Extracted text:
+---+
# [SOLVED] TSST corp CD/DVDW TS-H653L



## JackMStadium (Apr 1, 2008)

HP Pavillion a6120n tower
Windows Vista Home 32 bit

I have tried to play a DVD movie on my computer with no luck. The disc icon will come and go and then the reader will stop trying to read the DVD disc. I cannot read the files with Explorer. When I try to open the DVD files, the DVD ejects. I have tried installing a multitude of DVD players and Codec decode files. The issue is with the disc itself which will play fine on my PS3. I am told the driver is current.

Can I try to replace my DVD reader with a 2013 model that might do a better job of playing troublesome DVD movie discs?

Thank you,


----------



## Tyree (May 10, 2009)

*Re: TSST corp CD/DVDW TS-H653L*

What disc are you trying to read?
Will the disc play in another PC?
Newer models of DVD optical drives are no different than older models.


----------



## WereBo (Apr 5, 2008)

*Re: TSST corp CD/DVDW TS-H653L*

Hi JackMStadium :wave:

If Win-Explorer can't see the files then it's not a software-related fault, i.e. codecs and players. It appears to be a common but unpredictable snag with older DVD-drives, I have some DVDs that play fine on my TV's (newish) DVD-player but not on my PC's (older) optical-drive. 

Conversely, I also have some discs that work fine on my PC but not on my DVD-player!







- There's a fair chance that replacing your PC's optical-drive with a new one will cure the fault, but you might then find some other DVDs that won't work with it, sad to say it's down to 'pot-luck' :sigh:

The only place the 'fault' can be pinned to is the DVD itself, they're mass-produced (both in the manufacture and the 'burning') and, despite the quality-control, some 'bad' ones do get through.


----------



## Tomken15 (Dec 7, 2011)

*Re: TSST corp CD/DVDW TS-H653L*

This laptop of mine has decided it no longer wants to read from recently burned Verbatim disks even though they were burned on this machine, but work perfectly on an older laptop.

The disk player and software have been checked out and given the all clear - just glad that it can still read the OEM Recovery disks that I'd created earlier and those of another brand.


----------



## JackMStadium (Apr 1, 2008)

*Re: TSST corp CD/DVDW TS-H653L*

I have determined that the issue rests with the DVD medium disc itself. It was made with some type of low level read safeguard enabling the disc to be read by a typical DVD reader for the house but not a computer desk top or laptop. I think it is the way the disc sectors are written, or something like that. Otherwise my HP desktop DVD drive works fine, so I will not sweat it. Thank you for the responses.


----------



## Tyree (May 10, 2009)

*Re: TSST corp CD/DVDW TS-H653L*

You're welcome and good luck.


----------
+---+
Provided records:
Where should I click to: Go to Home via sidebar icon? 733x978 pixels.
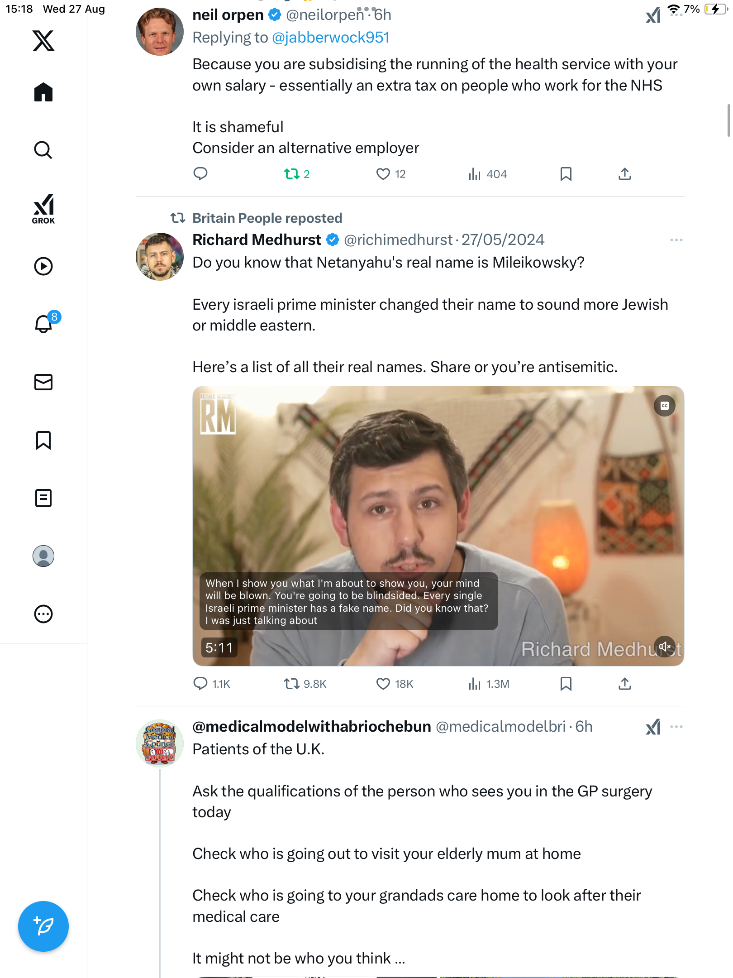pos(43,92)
+---+
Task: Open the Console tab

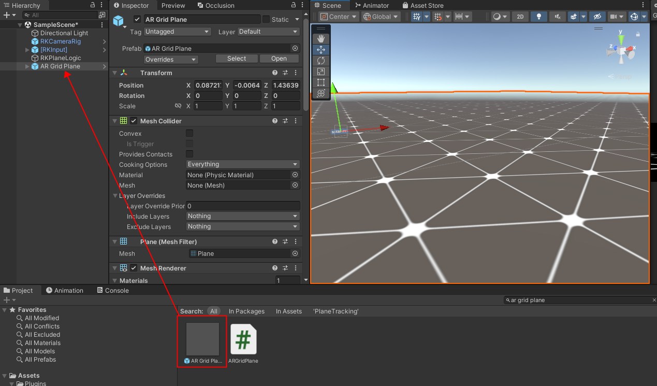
+---+
Instructions:
**a)** In the DVD drive thread, which operating system does the first post list for the computer?
**b)** Return the passage from the DVD drive thread starting with "- There's a" and going on through "do get through.".

Exercise responses:
**a)** Windows Vista Home 32 bit

**b)**
- There's a fair chance that replacing your PC's optical-drive with a new one will cure the fault, but you might then find some other DVDs that won't work with it, sad to say it's down to 'pot-luck' :sigh:

The only place the 'fault' can be pinned to is the DVD itself, they're mass-produced (both in the manufacture and the 'burning') and, despite the quality-control, some 'bad' ones do get through.